When I joined the crew here at ScienceBlogs, I was given a pledge name: Fractal. Now, you can see why: I’m in love with fractals. As a close friend of mine put it, a fractal is essentially “a tangent off on a tangent off on a tangent off on a tangent…,” which described me rather well. It describes nature rather well, too. In living beings or solid rock, there are often many layers of complexity, each reliant on other layers.
I used this idea with today’s fractal, by layering two separate Julia sets on top of one another. In the upper set, I used a formula which masked certain areas, determined by their distance from the calculated points. This lent well to the black spots you see below. In the lower set, I used the typical Julia set formula, but applied a transformation that trapped the patterns into polygonal shapes. (You can see the repetition of forms in the full set above.) Here’s the result:
Now, while you may have already guessed the following photo, similar to the fractal above, I must warn you–nature can be a bit surprising:
Coccinella septempunctata, known to the neighborhood children as a ladybug, resting on a piece of Precambrian gneiss.
The ladybugs, collectively known as the family Coccinellidae, aren’t really bugs at all–they’re beetles. In fact, most biologists prefer the term “lady beetle.” Thanks to its bright colors and round shapes, this is one of the most well-loved arthopods known to humankind. Still, this lady is no lady. While gardeners usually know of the predacious tendencies of the lady beetle, few know that they can also be cannibals. Of course, many things in the animal kingdom will eat each other, or even eat their own young, but there’s something about the cuteness of the lady beetle that makes it shocking.
The lady beetle I caught landing on my gneiss was introduced from Europe as organic pest control. They’re rather common these days, hunting aphids across North America.
Of course, this doesn’t mean that species native to America act like proper ladies. Not only are they as vicious as their European cousins, but they have large orgies as well. Convergent lady beetles(Hippodamia convergens) hibernate en masse, deep in canyons or on cool mountainsides–wherever they can find. (Sometimes, they simply find someones nice air-conditioned house.) Then, in the spring, millions of lady beetles awake and mate.
If you should happen to want a mass of horny, violent beetles (albeit, cute ones) for your garden, H. convergens are available online, from places such as this, but I would recommend finding local options. In 2001, John J. Obrycki and his colleagues compared groups of H. convergens from various corners of the Americas: Honduras, California, and Iowa. They discovered that while the groups could easily reproduce with one another, they showed considerable genetic variation. So, while, phenotypically, the lady beetles appeared to be the same species, their DNA was suggestive of increasing distinctiveness. By flying lady beetles across the continent and introducing them into our local gardens, we may be spoiling their shot at speciation.
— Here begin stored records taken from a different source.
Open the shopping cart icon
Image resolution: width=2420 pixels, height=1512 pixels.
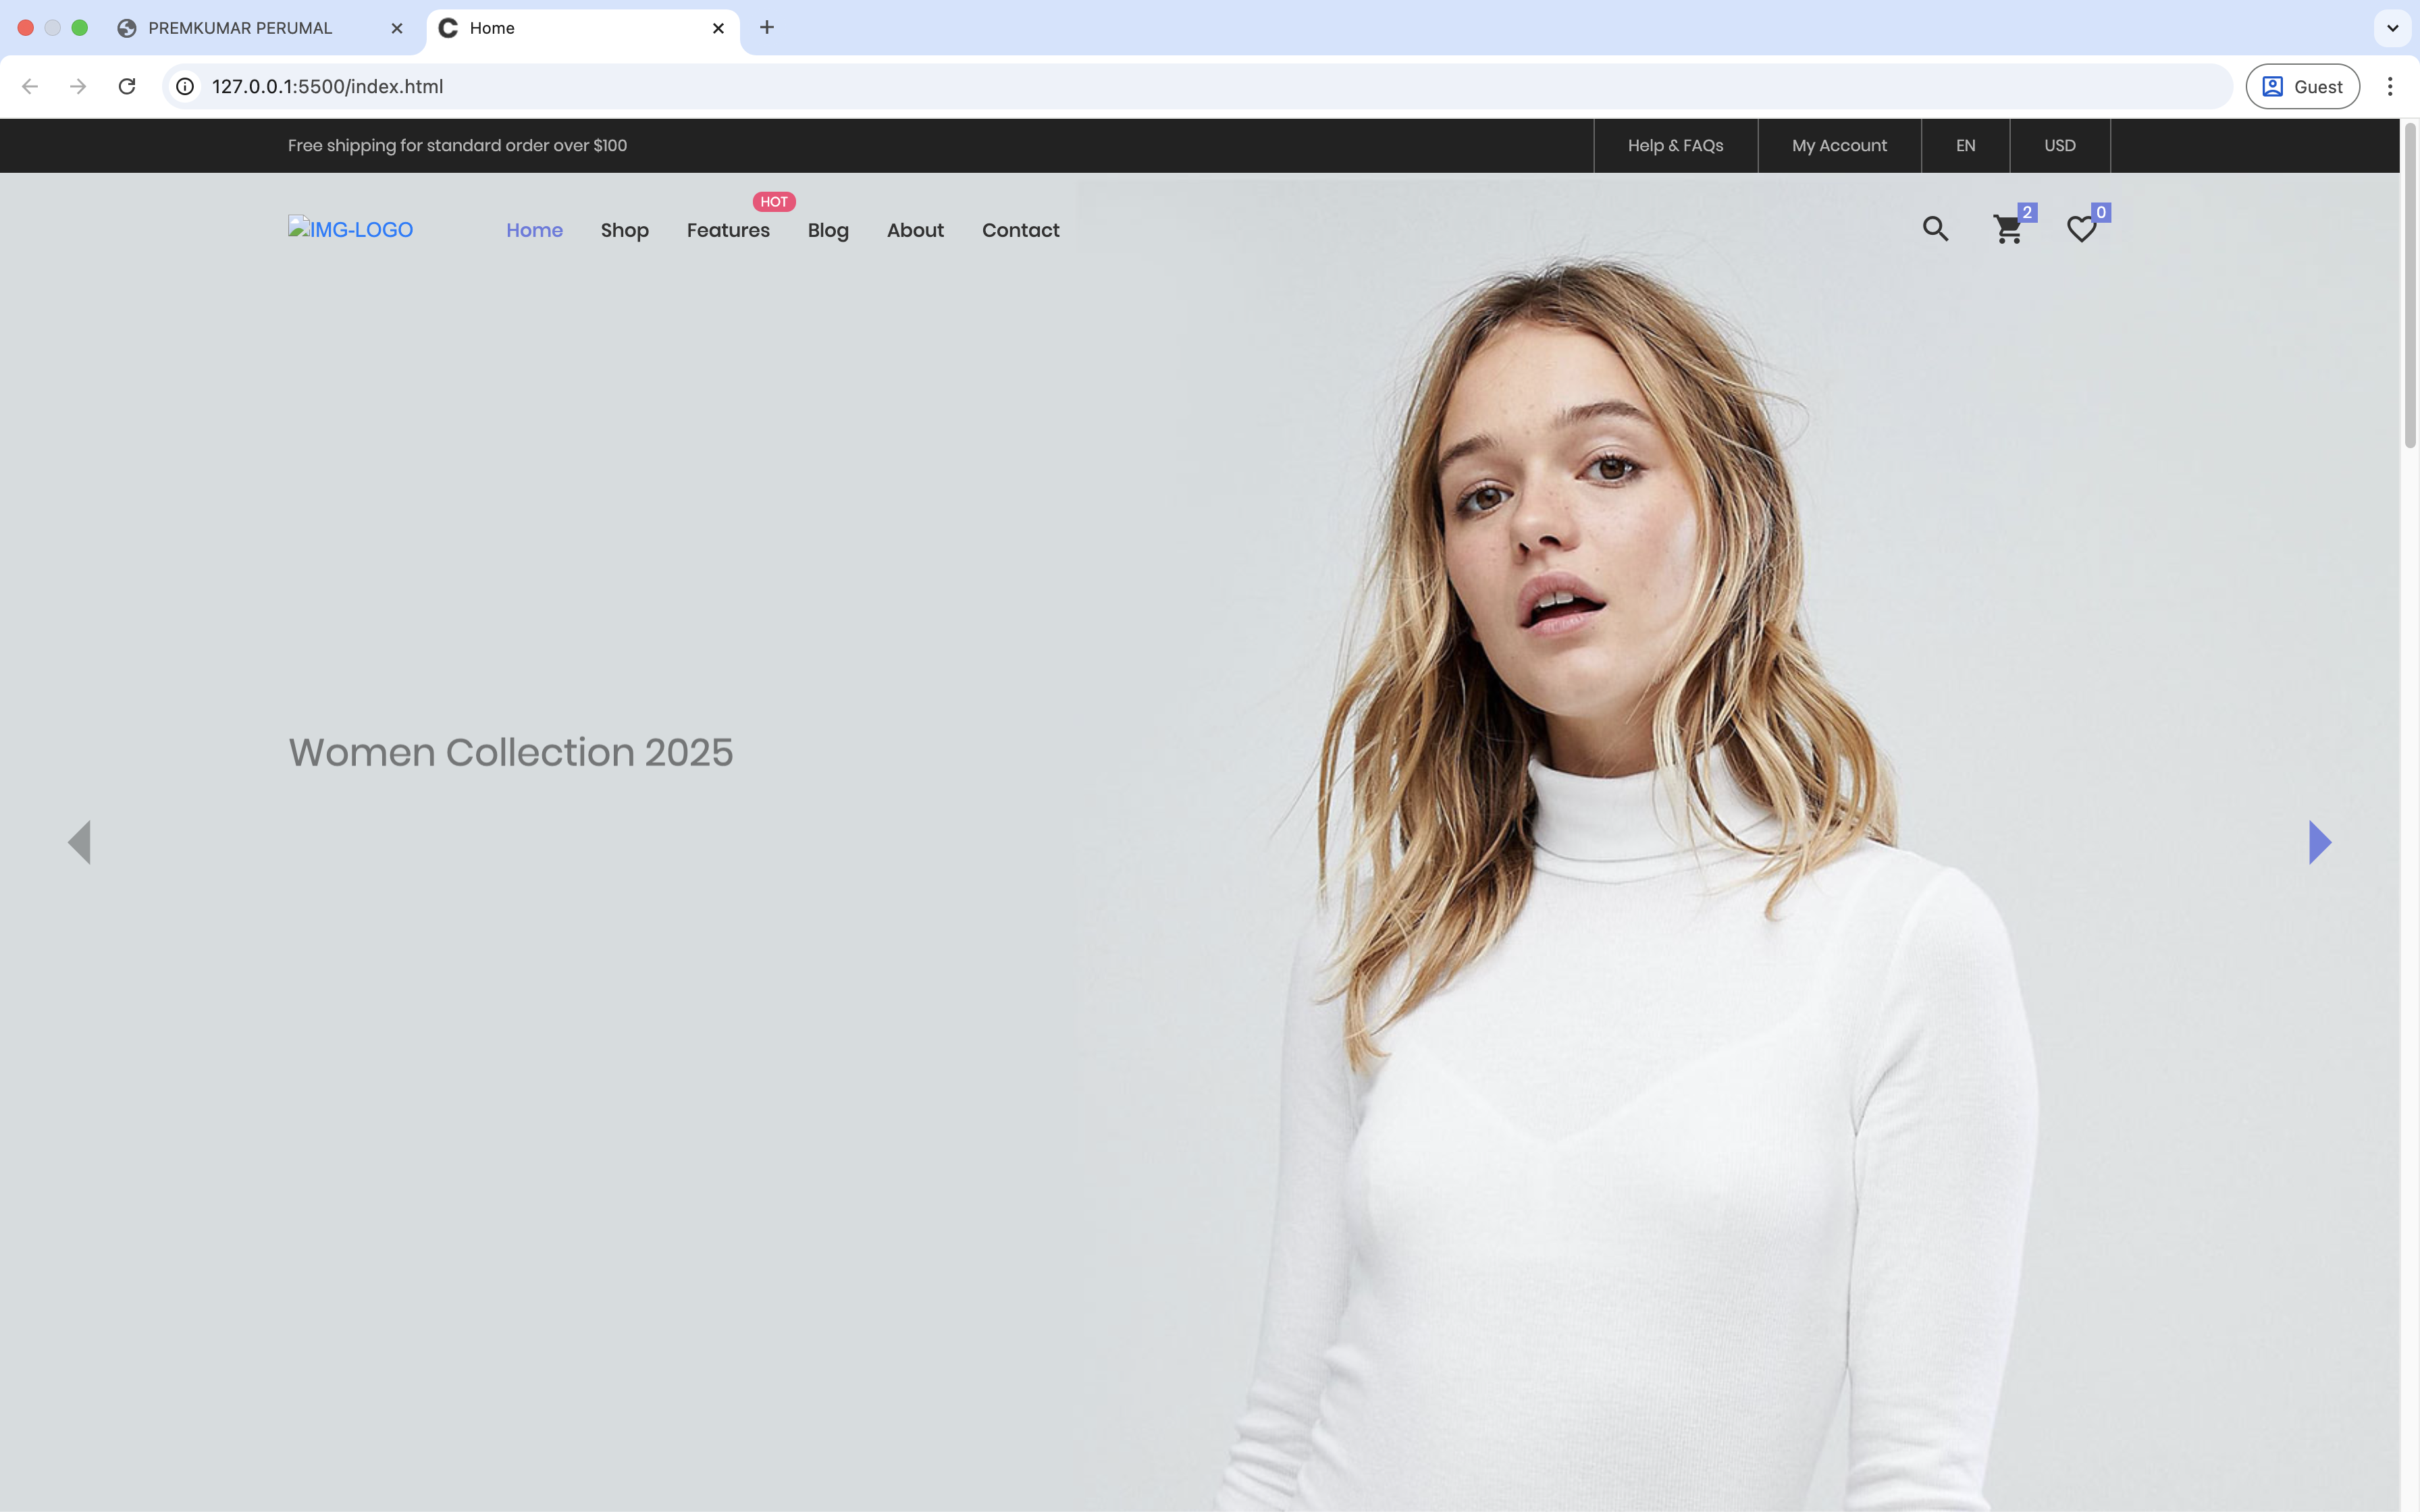coord(2007,230)
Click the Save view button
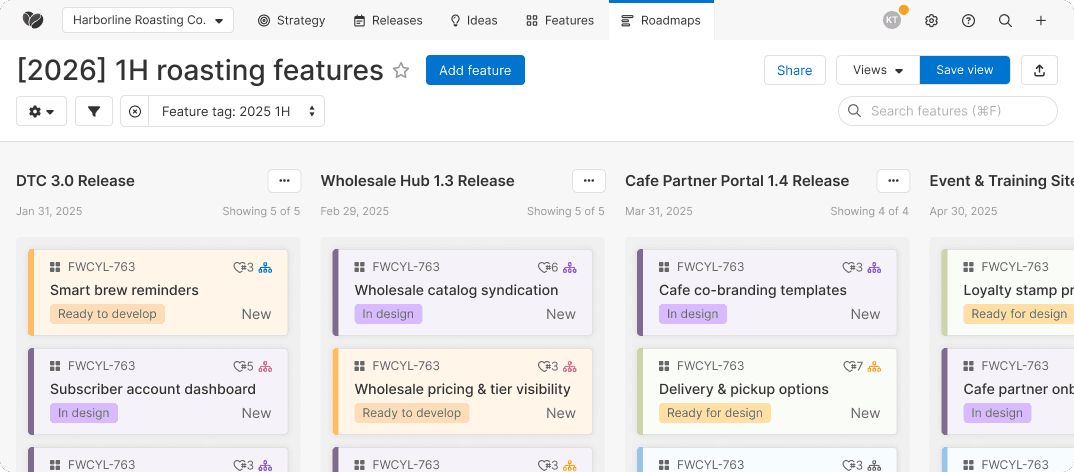 pyautogui.click(x=964, y=70)
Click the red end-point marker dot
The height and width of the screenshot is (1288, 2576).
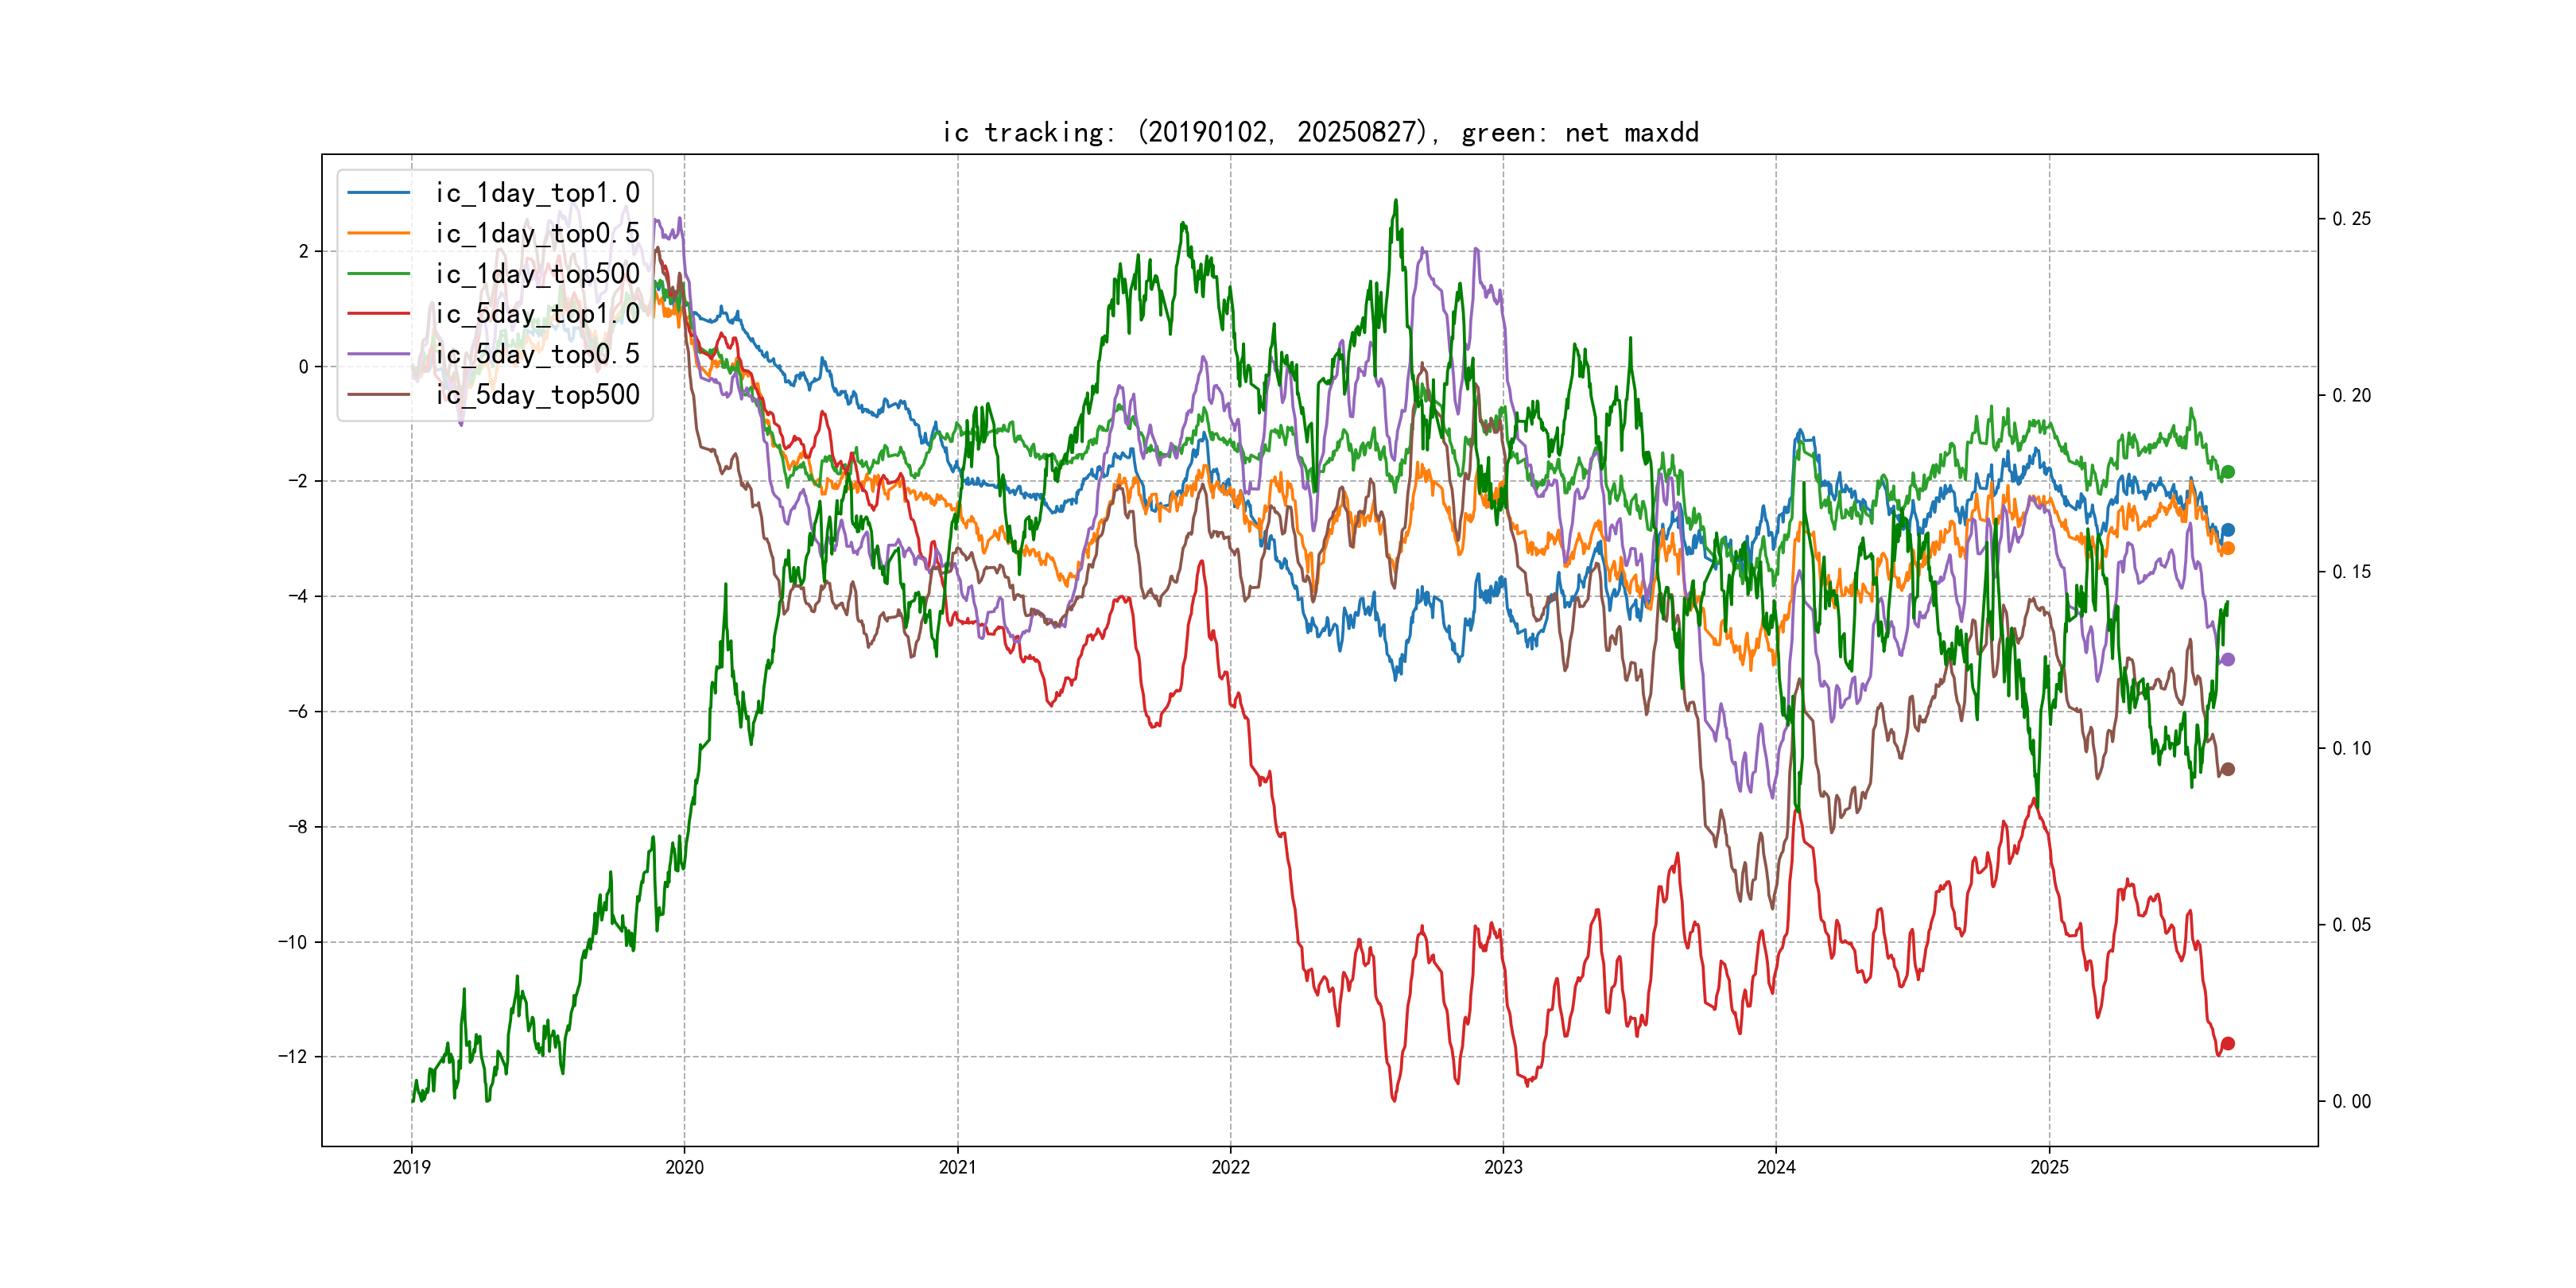tap(2227, 1043)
Not only that, local lady beetles are probably the best for the job. Obrycki found that while the offspring of H. convergens crosses were successful predators of the aphid A. pisum, they were not necessarily suited to the local environment. In the end, he suggested such introductions weren’t worth the trouble:
The observed interbreeding among California, Honduras, and Iowa beetles, in addition to the presence of parasitoids and pathogens in California adults, combined with the lack of substantial evidence of effectiveness,
suggest that the practice of augmentative releases of field collected H. convergens needs to be carefully examined for non-target effects.
Of course, if local lady beetles are tough to find, you could always try attracting them with gneiss… it worked for me.
A gneiss note: The rusty slabs in the photo above are microcline, a type of feldspar, while the white crystals are milky quartz, one of the most common forms of rock on earth. The rock was formed as magma hardened under the surface, then subjected to heat and pressure before being exposed by erosion in the doubly-uplifted Rocky Mountains.